Your task: Render the lines below as a JSON list of strings, one string per line, starting at the first line and ending at the line that contains "click(206, 125)". Omit blank lines and leave the pictures out of the answer.

-----

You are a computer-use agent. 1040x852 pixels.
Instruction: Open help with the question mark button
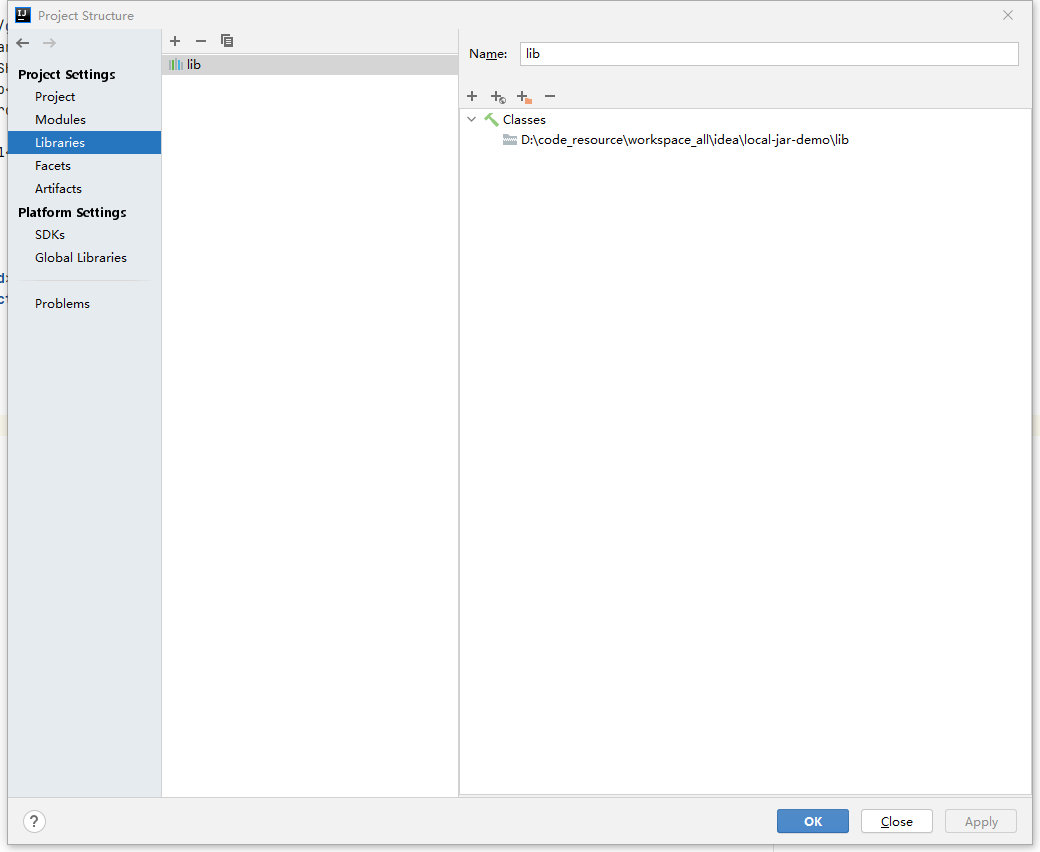tap(35, 821)
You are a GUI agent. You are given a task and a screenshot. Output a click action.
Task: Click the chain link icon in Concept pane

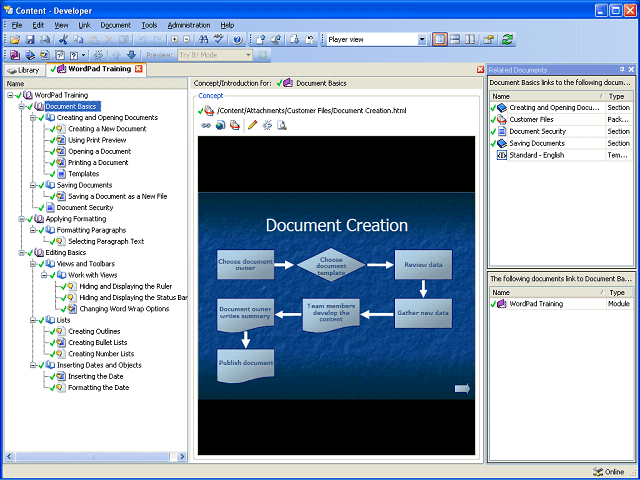click(206, 125)
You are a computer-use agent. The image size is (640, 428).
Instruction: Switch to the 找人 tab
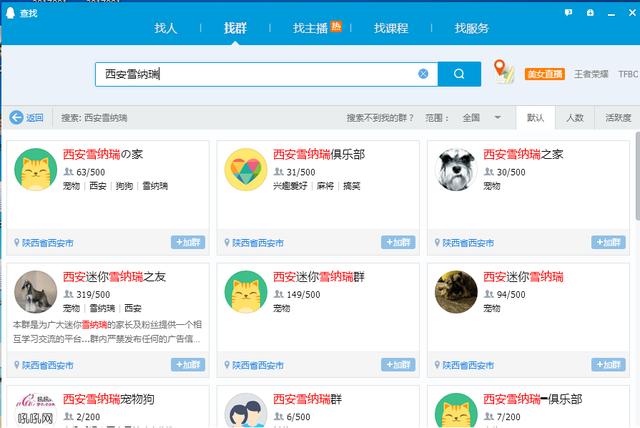tap(166, 28)
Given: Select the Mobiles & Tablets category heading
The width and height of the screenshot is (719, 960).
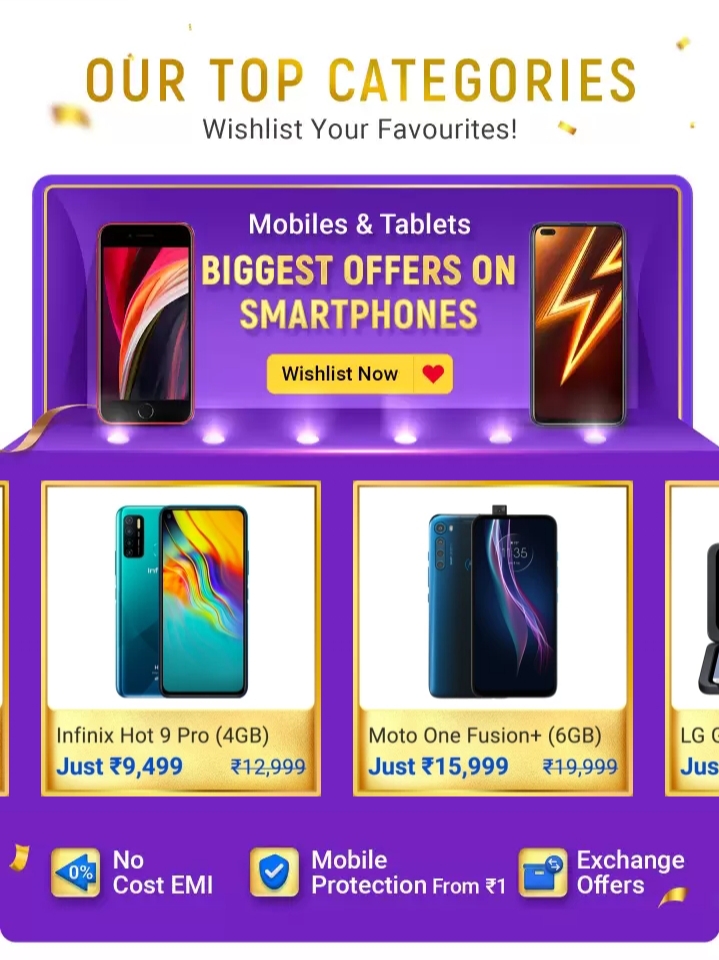Looking at the screenshot, I should (360, 224).
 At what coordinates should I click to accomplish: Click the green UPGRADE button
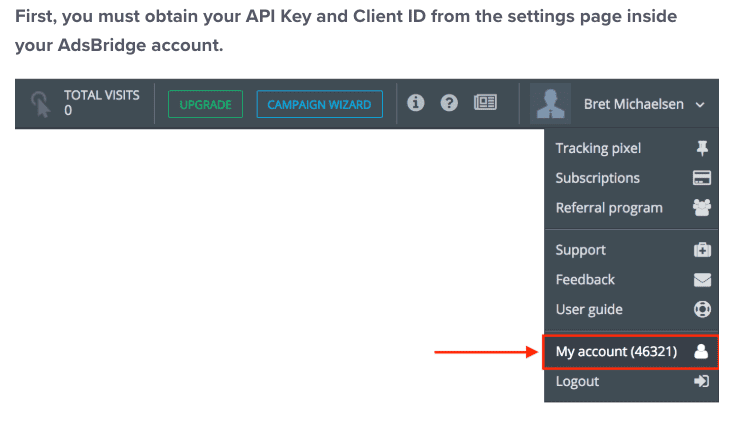point(205,104)
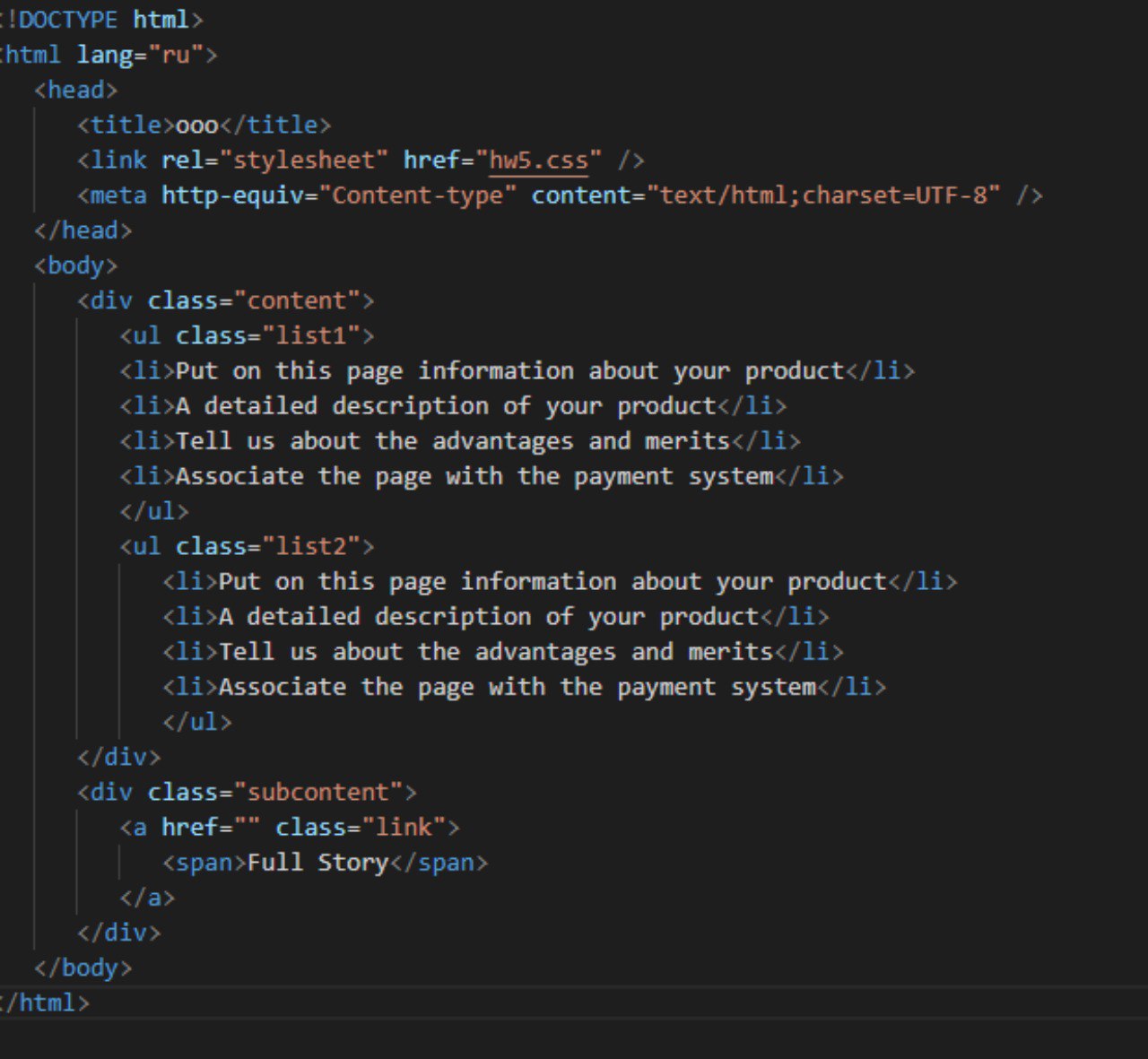Click the meta http-equiv attribute
Image resolution: width=1148 pixels, height=1059 pixels.
(233, 195)
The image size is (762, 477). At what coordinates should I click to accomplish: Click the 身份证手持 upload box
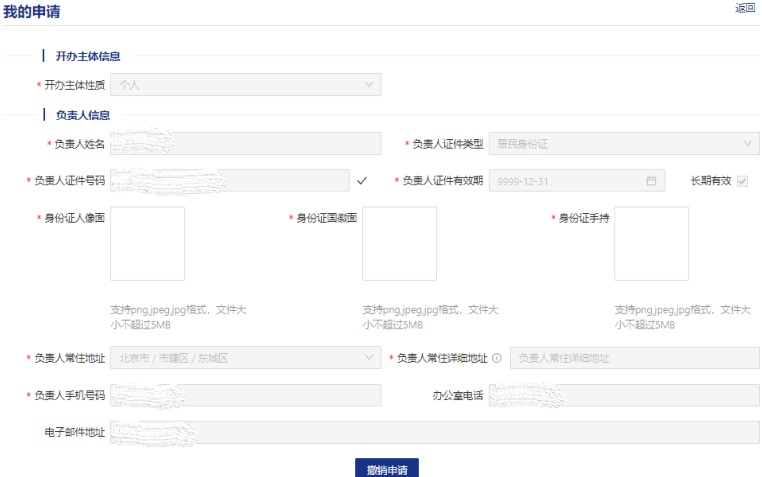(x=651, y=244)
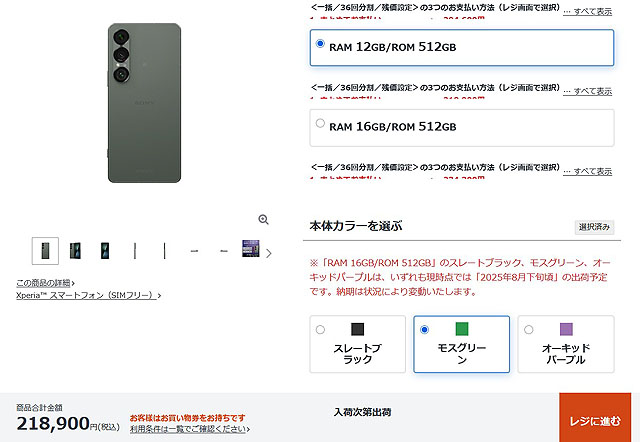Click the green モスグリーン color swatch
This screenshot has height=442, width=640.
pyautogui.click(x=462, y=329)

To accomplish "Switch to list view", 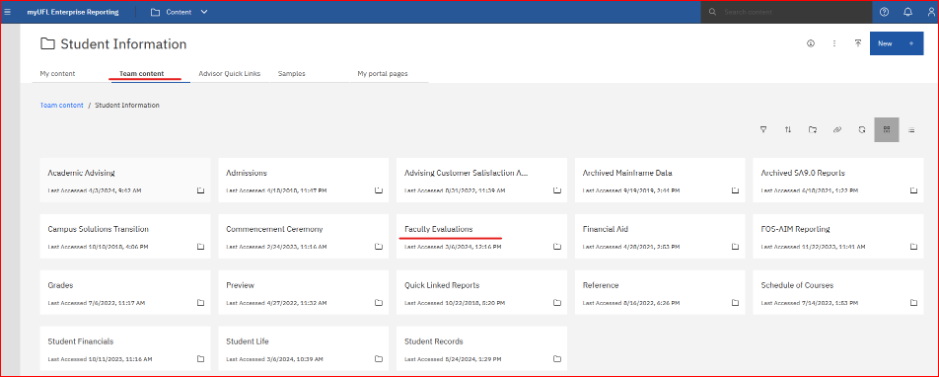I will pos(911,129).
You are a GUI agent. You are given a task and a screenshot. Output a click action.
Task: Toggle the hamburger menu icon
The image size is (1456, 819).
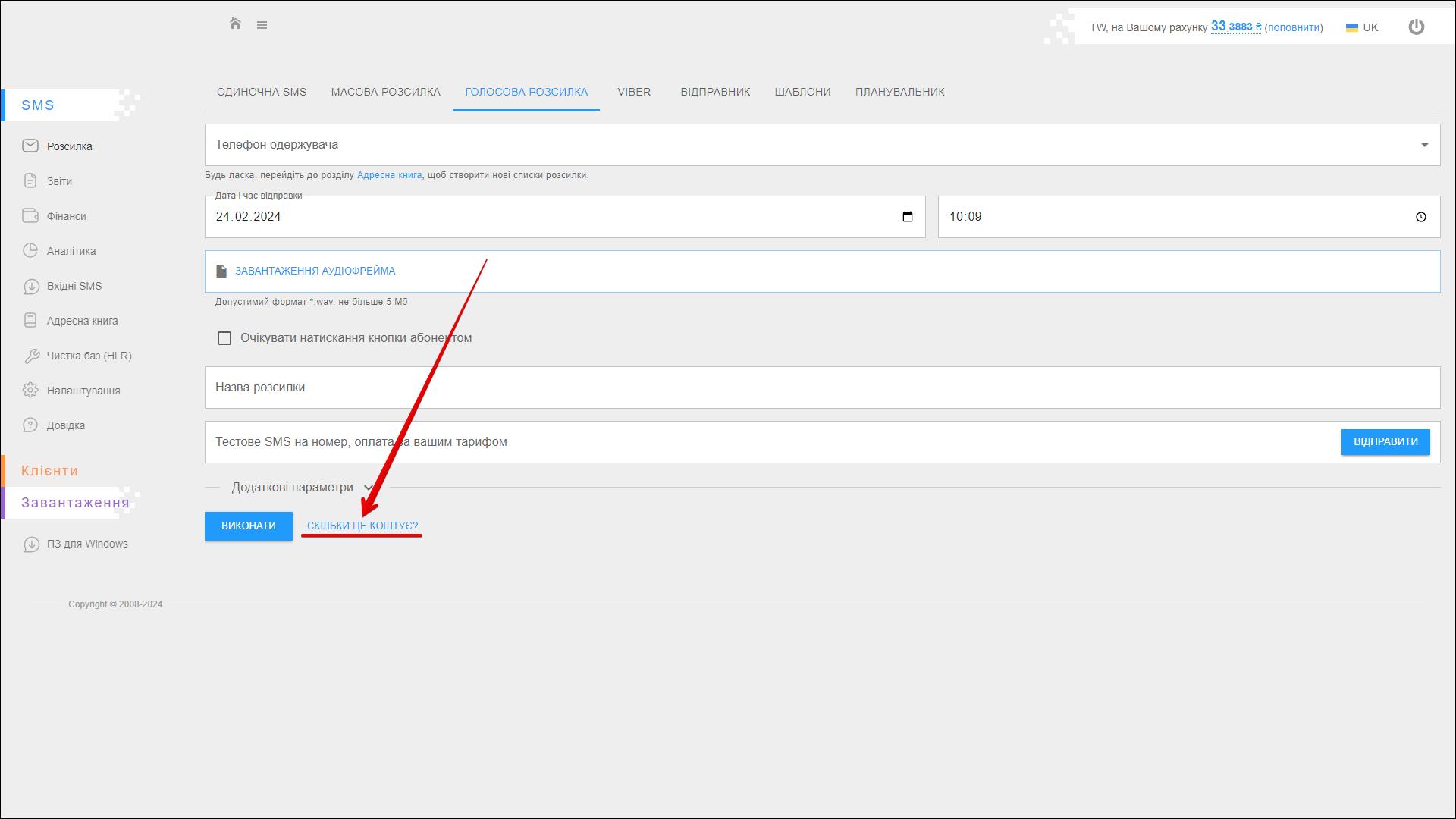coord(262,25)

-----

Task response:
[
  "You are a computer-use agent. 1040x852 pixels.",
  "Instruction: Open help with the question mark button",
  "tap(35, 821)",
  "You are a GUI agent. You are given a task and a screenshot. Output a click action.",
  "Task: Click the chain link icon in Concept pane",
  "click(206, 125)"
]